Exercises: The Attention Mechanism
These exercises progress from foundational understanding to research-level implementation. Exercises marked with a single asterisk (*) are intermediate, and those marked with a double asterisk (**) are advanced.
Section A: Conceptual Foundations (Exercises 1--8)
Exercise 1: The Information Bottleneck
Consider a standard seq2seq encoder--decoder model (without attention) that uses a context vector $\mathbf{c} \in \mathbb{R}^{256}$.
(a) If the encoder processes a 50-word English sentence, approximately how many bits of information per word can the context vector store? Assume each dimension of $\mathbf{c}$ carries roughly 8 bits (float32 precision, accounting for redundancy).
(b) A typical English word carries about 10--12 bits of information (Shannon, 1951). Does the context vector have sufficient capacity? What happens as sentence length increases to 200 words?
(c) Explain why the attention mechanism does not have this same bottleneck.
Exercise 2: Attention Weight Properties
Prove that attention weights $\alpha_{tj}$ computed via softmax satisfy the following properties:
(a) Non-negativity: $\alpha_{tj} \geq 0$ for all $t, j$.

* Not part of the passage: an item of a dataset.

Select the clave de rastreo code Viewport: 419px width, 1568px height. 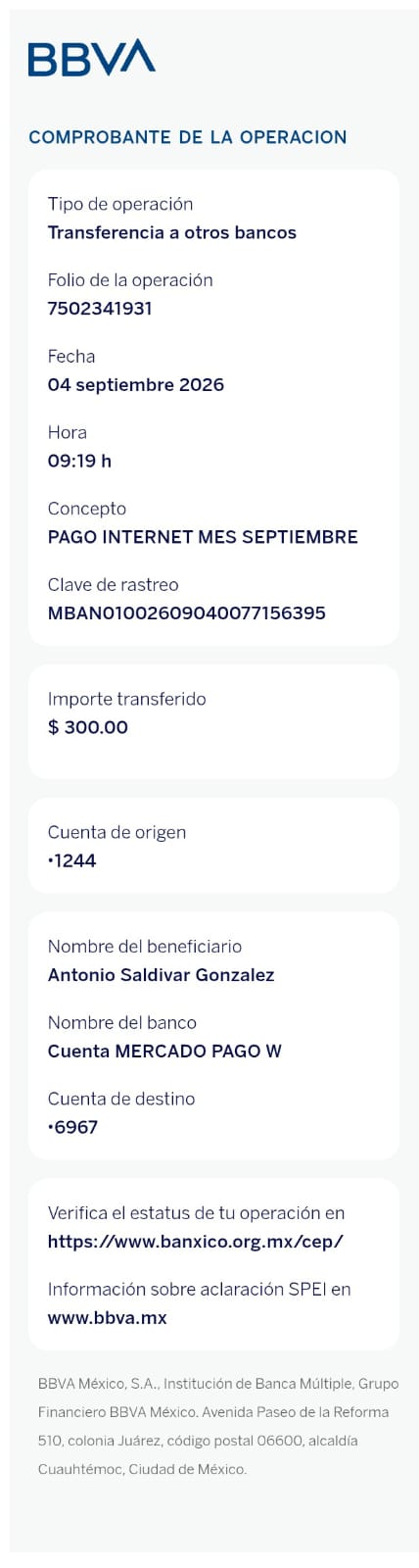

(b) Normalization: $\sum_{j=1}^{T} \alpha_{tj} = 1$ for each $t$.
(c) Show that if one alignment score $e_{tk}$ is much larger than all others (i.e., $e_{tk} \gg e_{tj}$ for $j \neq k$), then $\alpha_{tk} \approx 1$ and $\alpha_{tj} \approx 0$ for $j \neq k$. What does this imply about the context vector $\mathbf{c}_t$?
Exercise 3: Bahdanau vs. Luong
Compare Bahdanau and Luong attention along the following dimensions:
(a) Count the number of learnable parameters in Bahdanau attention (additive) and Luong attention (general/bilinear), assuming the encoder and decoder both have hidden dimension $d = 512$ and the alignment dimension is $d_a = 256$.
(b) Derive the computational complexity (in FLOPs) for computing all alignment scores for a single decoder step, given encoder sequence length $T$.
(c) Under what circumstances would you prefer Bahdanau over Luong, and vice versa?
Exercise 4: The Scaling Factor
(a) Let $\mathbf{q}, \mathbf{k} \in \mathbb{R}^{d_k}$ where each component is i.i.d. $\mathcal{N}(0, 1)$. Derive $\text{Var}(\mathbf{q}^\top \mathbf{k})$.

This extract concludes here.